Une usine n'a de sens que si elle crée de la valeur et des emplois.
Une technologie n'est véritablement utile que si elle permet de résoudre un problème.
Une école moderne n'a de valeur que si elle prépare une génération capable de relever les défis de demain. C'est pourquoi, dans mon regard sur la modernisation à la chinoise, je place l'être humain au centre.
Je crois que le Bénin doit investir davantage dans ses jeunes, dans la formation professionnelle, dans les sciences, dans le numérique, dans la recherche et dans l'entrepreneuriat.
Car les infrastructures peuvent être construites par des partenaires étrangers. Mais la compétence nationale, elle, doit être construite par nous-mêmes. Le Bénin n'a pas besoin de devenir une autre Chine
Au terme de cette réflexion, ma conviction est simple.
Le Bénin n'a pas besoin de devenir une autre Chine. Il doit devenir une meilleure version de lui-même.

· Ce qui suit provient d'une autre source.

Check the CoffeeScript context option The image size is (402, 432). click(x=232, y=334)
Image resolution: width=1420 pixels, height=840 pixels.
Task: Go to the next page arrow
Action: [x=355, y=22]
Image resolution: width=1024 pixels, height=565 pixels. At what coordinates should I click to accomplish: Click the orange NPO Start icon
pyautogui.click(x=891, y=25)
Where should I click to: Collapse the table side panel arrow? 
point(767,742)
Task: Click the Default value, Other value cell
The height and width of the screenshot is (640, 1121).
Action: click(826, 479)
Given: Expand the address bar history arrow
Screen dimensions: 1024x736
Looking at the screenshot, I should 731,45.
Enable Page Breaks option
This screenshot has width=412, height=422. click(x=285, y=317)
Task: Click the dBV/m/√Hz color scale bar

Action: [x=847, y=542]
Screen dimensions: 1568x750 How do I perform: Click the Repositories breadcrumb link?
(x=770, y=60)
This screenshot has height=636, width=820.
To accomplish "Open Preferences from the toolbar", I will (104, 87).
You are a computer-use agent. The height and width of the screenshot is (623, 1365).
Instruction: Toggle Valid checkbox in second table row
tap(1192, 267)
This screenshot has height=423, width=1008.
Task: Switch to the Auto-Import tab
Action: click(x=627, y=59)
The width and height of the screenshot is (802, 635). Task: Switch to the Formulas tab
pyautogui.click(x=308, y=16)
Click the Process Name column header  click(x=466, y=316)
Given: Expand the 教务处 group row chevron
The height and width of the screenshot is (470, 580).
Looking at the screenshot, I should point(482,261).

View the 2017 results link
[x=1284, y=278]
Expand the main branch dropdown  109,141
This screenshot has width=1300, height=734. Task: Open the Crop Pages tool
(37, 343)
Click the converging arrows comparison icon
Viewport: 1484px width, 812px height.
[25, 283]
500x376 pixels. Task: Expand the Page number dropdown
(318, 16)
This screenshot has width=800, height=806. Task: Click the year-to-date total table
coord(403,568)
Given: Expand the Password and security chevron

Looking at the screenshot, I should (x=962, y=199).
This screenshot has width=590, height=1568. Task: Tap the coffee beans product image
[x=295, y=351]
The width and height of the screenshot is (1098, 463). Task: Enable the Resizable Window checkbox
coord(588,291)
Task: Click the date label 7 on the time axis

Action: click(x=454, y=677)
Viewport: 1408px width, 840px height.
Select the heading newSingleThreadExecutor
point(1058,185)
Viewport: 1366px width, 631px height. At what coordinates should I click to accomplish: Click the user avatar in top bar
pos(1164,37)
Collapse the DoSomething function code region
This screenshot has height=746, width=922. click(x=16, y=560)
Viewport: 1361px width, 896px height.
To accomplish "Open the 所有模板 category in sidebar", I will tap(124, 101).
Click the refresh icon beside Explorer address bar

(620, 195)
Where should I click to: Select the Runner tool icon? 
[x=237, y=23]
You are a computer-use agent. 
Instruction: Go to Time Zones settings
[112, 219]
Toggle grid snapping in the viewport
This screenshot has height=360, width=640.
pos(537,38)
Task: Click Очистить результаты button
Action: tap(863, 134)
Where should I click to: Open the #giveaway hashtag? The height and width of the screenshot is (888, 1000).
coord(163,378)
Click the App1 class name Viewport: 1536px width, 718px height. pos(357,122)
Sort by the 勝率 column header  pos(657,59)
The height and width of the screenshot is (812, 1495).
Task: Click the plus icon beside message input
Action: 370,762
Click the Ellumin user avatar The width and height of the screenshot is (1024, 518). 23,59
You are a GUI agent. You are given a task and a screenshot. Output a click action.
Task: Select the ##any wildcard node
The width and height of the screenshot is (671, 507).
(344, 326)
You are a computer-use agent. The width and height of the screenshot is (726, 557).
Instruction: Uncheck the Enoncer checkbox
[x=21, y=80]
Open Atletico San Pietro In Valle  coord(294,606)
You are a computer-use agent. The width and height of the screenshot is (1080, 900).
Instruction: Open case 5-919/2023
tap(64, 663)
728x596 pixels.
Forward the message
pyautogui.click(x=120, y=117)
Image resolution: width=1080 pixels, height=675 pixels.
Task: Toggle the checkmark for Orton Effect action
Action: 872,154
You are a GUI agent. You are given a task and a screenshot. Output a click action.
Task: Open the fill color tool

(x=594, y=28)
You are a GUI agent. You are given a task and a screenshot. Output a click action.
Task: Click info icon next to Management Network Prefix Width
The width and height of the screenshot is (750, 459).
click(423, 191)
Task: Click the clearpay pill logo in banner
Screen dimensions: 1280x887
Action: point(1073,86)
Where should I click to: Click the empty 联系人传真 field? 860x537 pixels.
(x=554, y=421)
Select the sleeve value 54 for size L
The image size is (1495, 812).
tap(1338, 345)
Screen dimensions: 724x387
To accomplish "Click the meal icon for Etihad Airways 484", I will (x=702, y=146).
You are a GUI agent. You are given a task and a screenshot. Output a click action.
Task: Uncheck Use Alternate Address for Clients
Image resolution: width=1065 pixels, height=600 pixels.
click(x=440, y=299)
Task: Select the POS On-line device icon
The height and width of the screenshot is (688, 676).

La Chine peut être pour nous un partenaire important, une source d'expérience, de technologies, d'investissements et de savoir-faire. Mais notre développement restera avant tout une responsabilité béninoise.
La réussite de la coopération sino-béninoise ne devrait donc pas uniquement se mesurer au nombre d'infrastructures réalisées ou au volume des investissements mobilisés.
Elle devrait aussi se mesurer au nombre de jeunes formés, de compétences acquises, d'entreprises créées, de technologies maîtrisées et de solutions développées localement C'est là que je situe, personnellement, le véritable enjeu de la modernisation à la chinoise.
S'inspirer sans copier. Coopérer sans dépendre. Apprendre pour pouvoir, demain, faire davantage par nous-mêmes.
Et si la plus grande leçon que la Chine pouvait transmettre au Bénin était finalement celle-ci : un pays ne se modernise pas seulement lorsqu'il construit davantage ; il se modernise lorsqu'il devient progressivement capable de construire davantage par lui-même. Pour moi, c'est dans cette perspective que les relations sino-béninoises peuvent prendre tout leur sens.
Construire ensemble aujourd'hui, apprendre ensemble demain, et donner au Bénin les moyens de construire davantage par lui-même.